If we decrease the amount of useless variables which are additionally loaded into the cache we should get a increase in speed.
struct Vec
{
int j, k, l;
};
Here is its benchmark.
BM_Class 5040 ns
The execution speed has definitely improved but it still doesn’t rival the speed of BM_Data
. Notice we are loading the data at j
. We don’t need it, since we are only writing to it. We don’t care what value was there before overwriting it.
struct Vec
{
int k, l;
};
constexpr unsigned n = 10000;
Vec v1[n];
int res[n];
for (size_t i = 0; i < n; ++i) res[i] = v1[i].k + v1[i].l;
This improves the speed.
BM_Class 4454 ns
Yet it still doesn’t match the speed when using single arrays. The reason for this is shown in the assembly code. Compiling with clang++ -O3
gives us the following result.
movdqa xmm0, xmmword ptr [rsp + 4*rax + 39952]
movdqa xmm1, xmmword ptr [rsp + 4*rax + 39968]
movdqa xmm2, xmmword ptr [rsp + 4*rax + 39984]
movdqa xmm3, xmmword ptr [rsp + 4*rax + 40000]
paddd xmm0, xmmword ptr [rsp + 4*rax + 79952]
paddd xmm1, xmmword ptr [rsp + 4*rax + 79968]
movdqa xmmword ptr [rsp + 4*rax - 48], xmm0
movdqa xmmword ptr [rsp + 4*rax - 32], xmm1
paddd xmm2, xmmword ptr [rsp + 4*rax + 79984]
paddd xmm3, xmmword ptr [rsp + 4*rax + 80000]

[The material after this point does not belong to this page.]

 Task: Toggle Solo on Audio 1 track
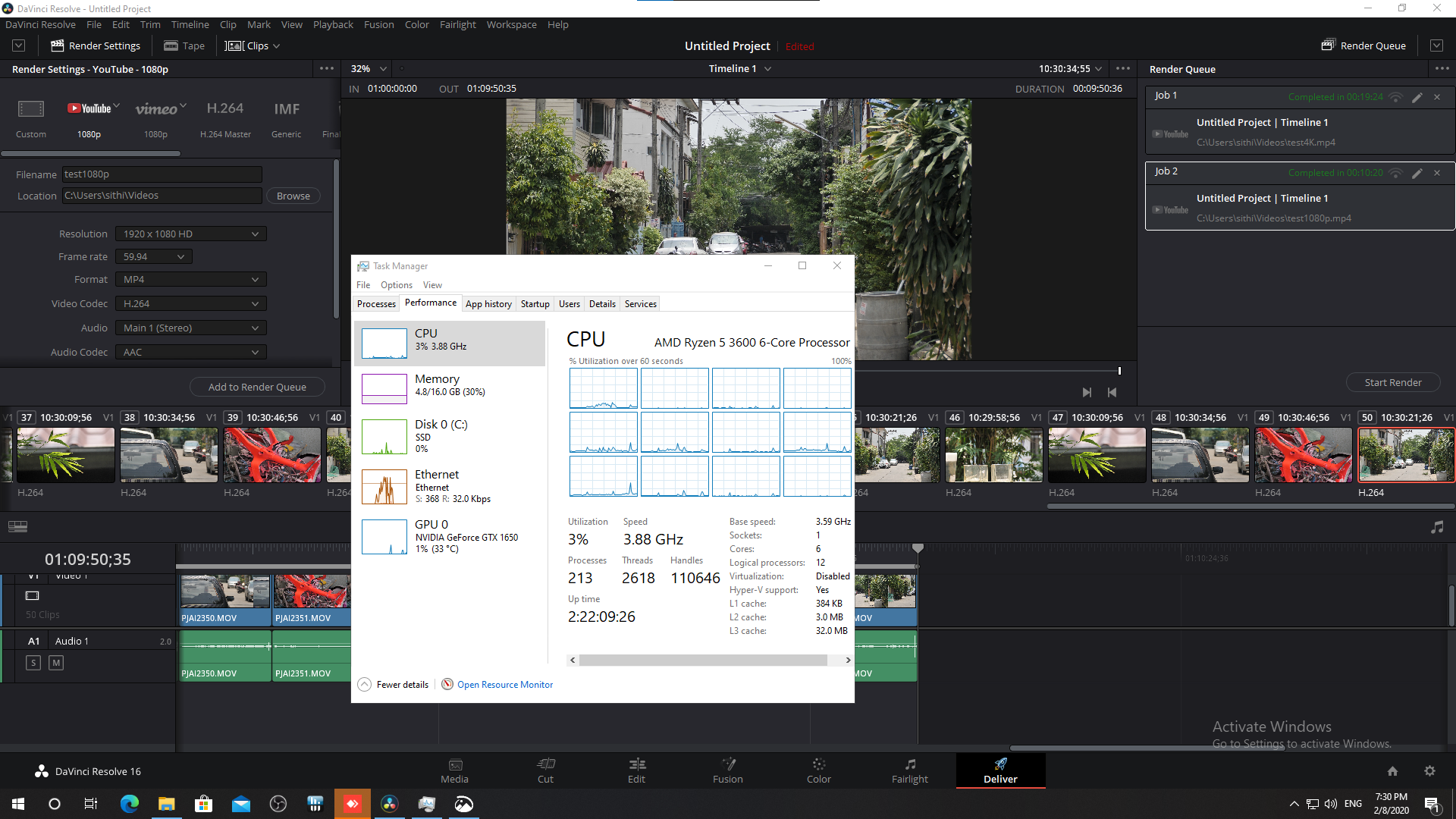[x=33, y=663]
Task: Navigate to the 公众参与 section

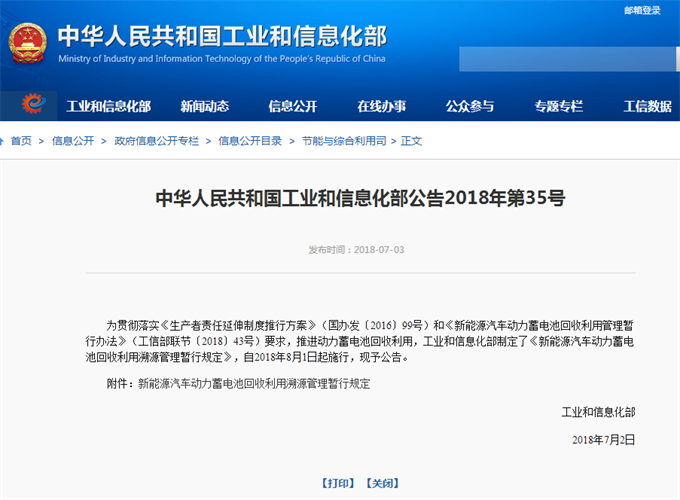Action: point(469,106)
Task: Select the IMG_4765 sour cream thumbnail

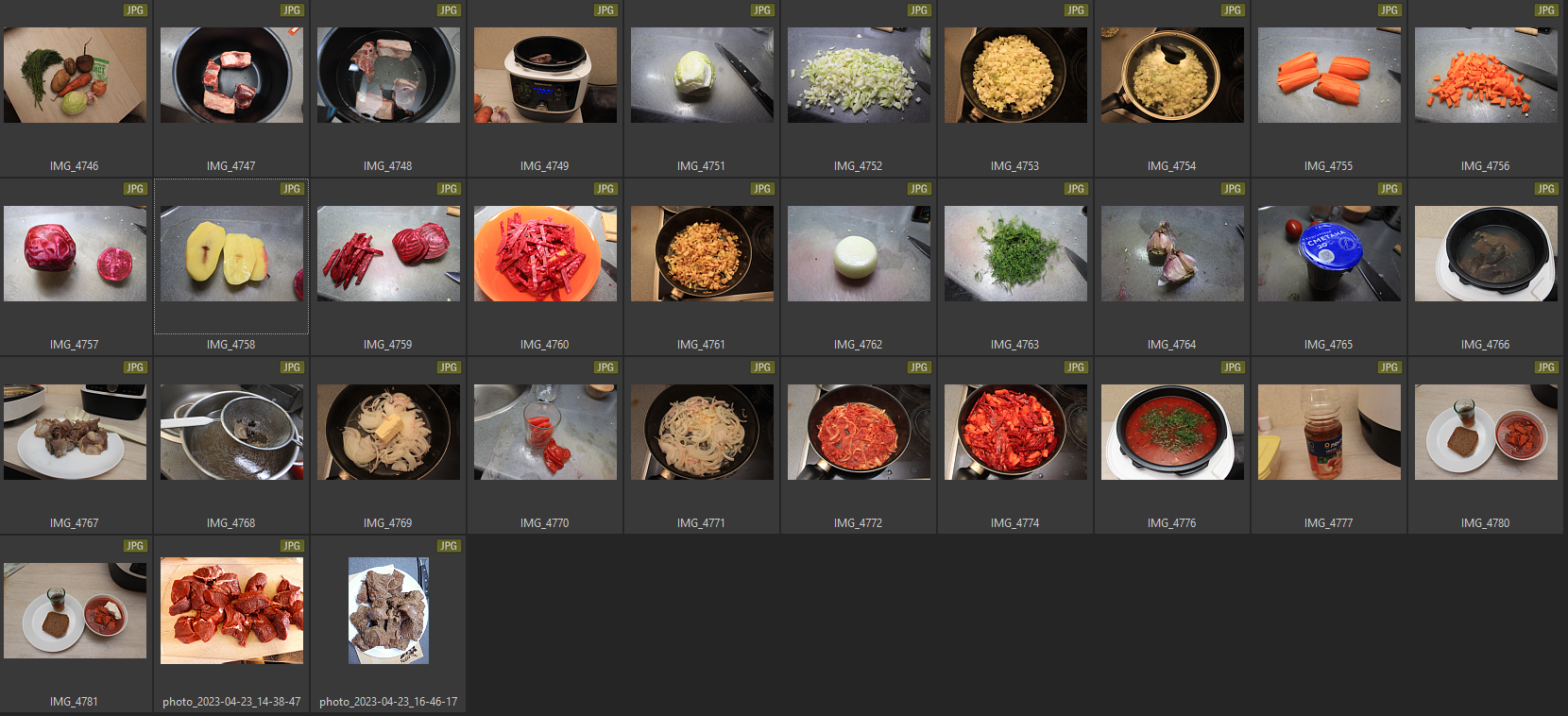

movdqa xmmword ptr [rsp + 4*rax - 16], xmm2
movdqa xmmword ptr [rsp + 4*rax], xmm3
add rax, 16
cmp rax, 10012
jne .LBB2_3
These are SIMD operations. I won’t explain entirely what SIMD is, since that’s out of scope of this post but in short the compiler tries to make the CPU perform multiple additions at once. Which results in a definite speed up.
Conclusion
By having the data in mind one can make code significantly faster. When planning a project you should have the organization of data in mind. You could possibly even plan the whole program having only the storage and tranformations of data in mind. After all the task of a program is nothing more but reading, transforming and writing data.
Try to only load data you really need for operations, especially for code which is repeated often. I’m not saying not to use classes at all. Classes are fine as long as everything within the class is used for the operation the class is needed for.